--- DATA PROVIDED ---
---------------

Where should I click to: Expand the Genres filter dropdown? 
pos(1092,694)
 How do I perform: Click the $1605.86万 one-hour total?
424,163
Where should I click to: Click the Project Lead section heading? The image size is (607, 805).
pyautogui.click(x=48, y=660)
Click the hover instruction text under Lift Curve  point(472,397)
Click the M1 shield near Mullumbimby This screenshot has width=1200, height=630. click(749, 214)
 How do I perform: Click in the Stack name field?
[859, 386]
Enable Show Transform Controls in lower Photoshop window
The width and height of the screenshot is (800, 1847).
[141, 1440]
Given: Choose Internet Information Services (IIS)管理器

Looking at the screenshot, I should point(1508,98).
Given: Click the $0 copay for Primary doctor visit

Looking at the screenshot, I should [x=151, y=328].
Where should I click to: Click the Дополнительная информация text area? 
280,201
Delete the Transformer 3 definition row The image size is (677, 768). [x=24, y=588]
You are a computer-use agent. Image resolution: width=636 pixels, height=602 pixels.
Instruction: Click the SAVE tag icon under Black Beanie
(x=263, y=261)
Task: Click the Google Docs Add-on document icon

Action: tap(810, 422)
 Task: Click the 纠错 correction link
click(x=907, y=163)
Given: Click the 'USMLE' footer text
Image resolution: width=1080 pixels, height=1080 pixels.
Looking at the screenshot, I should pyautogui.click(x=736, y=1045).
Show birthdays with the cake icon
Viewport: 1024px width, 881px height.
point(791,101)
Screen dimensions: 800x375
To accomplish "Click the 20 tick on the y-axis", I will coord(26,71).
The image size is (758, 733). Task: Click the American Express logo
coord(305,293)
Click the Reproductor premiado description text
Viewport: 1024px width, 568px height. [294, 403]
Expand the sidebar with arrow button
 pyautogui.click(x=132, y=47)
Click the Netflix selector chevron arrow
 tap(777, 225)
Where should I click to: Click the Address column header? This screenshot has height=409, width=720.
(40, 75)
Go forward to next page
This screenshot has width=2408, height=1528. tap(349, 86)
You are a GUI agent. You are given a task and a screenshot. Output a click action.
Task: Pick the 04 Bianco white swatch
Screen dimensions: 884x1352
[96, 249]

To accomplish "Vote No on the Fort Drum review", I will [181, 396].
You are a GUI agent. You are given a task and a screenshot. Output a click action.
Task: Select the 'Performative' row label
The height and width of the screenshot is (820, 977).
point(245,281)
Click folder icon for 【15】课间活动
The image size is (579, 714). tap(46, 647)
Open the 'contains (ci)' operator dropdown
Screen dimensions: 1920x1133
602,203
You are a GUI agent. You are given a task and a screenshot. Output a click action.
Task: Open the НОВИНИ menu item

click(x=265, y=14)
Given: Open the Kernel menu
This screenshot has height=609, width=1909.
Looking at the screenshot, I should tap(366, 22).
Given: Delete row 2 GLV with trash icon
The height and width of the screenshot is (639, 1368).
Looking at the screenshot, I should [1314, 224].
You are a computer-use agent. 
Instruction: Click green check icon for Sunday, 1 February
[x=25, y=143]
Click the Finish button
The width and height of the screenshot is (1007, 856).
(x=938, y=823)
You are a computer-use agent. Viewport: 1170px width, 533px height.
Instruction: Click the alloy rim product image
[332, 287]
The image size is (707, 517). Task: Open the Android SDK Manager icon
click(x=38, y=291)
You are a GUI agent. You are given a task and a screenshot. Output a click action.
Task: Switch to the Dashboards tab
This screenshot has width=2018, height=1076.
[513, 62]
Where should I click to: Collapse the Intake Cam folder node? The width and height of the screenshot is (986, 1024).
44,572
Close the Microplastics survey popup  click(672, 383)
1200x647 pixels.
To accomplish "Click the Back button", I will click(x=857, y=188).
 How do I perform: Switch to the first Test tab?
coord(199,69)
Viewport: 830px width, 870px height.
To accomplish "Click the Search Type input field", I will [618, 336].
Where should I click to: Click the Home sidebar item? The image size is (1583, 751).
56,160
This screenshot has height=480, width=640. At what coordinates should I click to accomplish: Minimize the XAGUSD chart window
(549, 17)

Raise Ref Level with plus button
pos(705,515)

---------------

Reproduce all of the data above line for line, with no changes.

--- RESULT FOR THIS EXERCISE ---
Where should I click to: Expand the Genres filter dropdown? 
pos(1092,694)
 How do I perform: Click the $1605.86万 one-hour total?
424,163
Where should I click to: Click the Project Lead section heading? The image size is (607, 805).
pyautogui.click(x=48, y=660)
Click the hover instruction text under Lift Curve  point(472,397)
Click the M1 shield near Mullumbimby This screenshot has width=1200, height=630. click(749, 214)
 How do I perform: Click in the Stack name field?
[859, 386]
Enable Show Transform Controls in lower Photoshop window
The width and height of the screenshot is (800, 1847).
[141, 1440]
Given: Choose Internet Information Services (IIS)管理器

Looking at the screenshot, I should point(1508,98).
Given: Click the $0 copay for Primary doctor visit

Looking at the screenshot, I should [x=151, y=328].
Where should I click to: Click the Дополнительная информация text area? 
280,201
Delete the Transformer 3 definition row The image size is (677, 768). [x=24, y=588]
You are a computer-use agent. Image resolution: width=636 pixels, height=602 pixels.
Instruction: Click the SAVE tag icon under Black Beanie
(x=263, y=261)
Task: Click the Google Docs Add-on document icon

Action: tap(810, 422)
 Task: Click the 纠错 correction link
click(x=907, y=163)
Given: Click the 'USMLE' footer text
Image resolution: width=1080 pixels, height=1080 pixels.
Looking at the screenshot, I should pyautogui.click(x=736, y=1045).
Show birthdays with the cake icon
Viewport: 1024px width, 881px height.
point(791,101)
Screen dimensions: 800x375
To accomplish "Click the 20 tick on the y-axis", I will coord(26,71).
The image size is (758, 733). Task: Click the American Express logo
coord(305,293)
Click the Reproductor premiado description text
Viewport: 1024px width, 568px height. [294, 403]
Expand the sidebar with arrow button
 pyautogui.click(x=132, y=47)
Click the Netflix selector chevron arrow
 tap(777, 225)
Where should I click to: Click the Address column header? This screenshot has height=409, width=720.
(40, 75)
Go forward to next page
This screenshot has width=2408, height=1528. tap(349, 86)
You are a GUI agent. You are given a task and a screenshot. Output a click action.
Task: Pick the 04 Bianco white swatch
Screen dimensions: 884x1352
[96, 249]

To accomplish "Vote No on the Fort Drum review", I will [181, 396].
You are a GUI agent. You are given a task and a screenshot. Output a click action.
Task: Select the 'Performative' row label
The height and width of the screenshot is (820, 977).
point(245,281)
Click folder icon for 【15】课间活动
The image size is (579, 714). tap(46, 647)
Open the 'contains (ci)' operator dropdown
Screen dimensions: 1920x1133
602,203
You are a GUI agent. You are given a task and a screenshot. Output a click action.
Task: Open the НОВИНИ menu item

click(x=265, y=14)
Given: Open the Kernel menu
This screenshot has height=609, width=1909.
Looking at the screenshot, I should tap(366, 22).
Given: Delete row 2 GLV with trash icon
The height and width of the screenshot is (639, 1368).
Looking at the screenshot, I should [1314, 224].
You are a computer-use agent. 
Instruction: Click green check icon for Sunday, 1 February
[x=25, y=143]
Click the Finish button
The width and height of the screenshot is (1007, 856).
(x=938, y=823)
You are a computer-use agent. Viewport: 1170px width, 533px height.
Instruction: Click the alloy rim product image
[332, 287]
The image size is (707, 517). Task: Open the Android SDK Manager icon
click(x=38, y=291)
You are a GUI agent. You are given a task and a screenshot. Output a click action.
Task: Switch to the Dashboards tab
This screenshot has width=2018, height=1076.
[513, 62]
Where should I click to: Collapse the Intake Cam folder node? The width and height of the screenshot is (986, 1024).
44,572
Close the Microplastics survey popup  click(672, 383)
1200x647 pixels.
To accomplish "Click the Back button", I will click(x=857, y=188).
 How do I perform: Switch to the first Test tab?
coord(199,69)
Viewport: 830px width, 870px height.
To accomplish "Click the Search Type input field", I will [618, 336].
Where should I click to: Click the Home sidebar item? The image size is (1583, 751).
56,160
This screenshot has height=480, width=640. At what coordinates should I click to accomplish: Minimize the XAGUSD chart window
(549, 17)

Raise Ref Level with plus button
pos(705,515)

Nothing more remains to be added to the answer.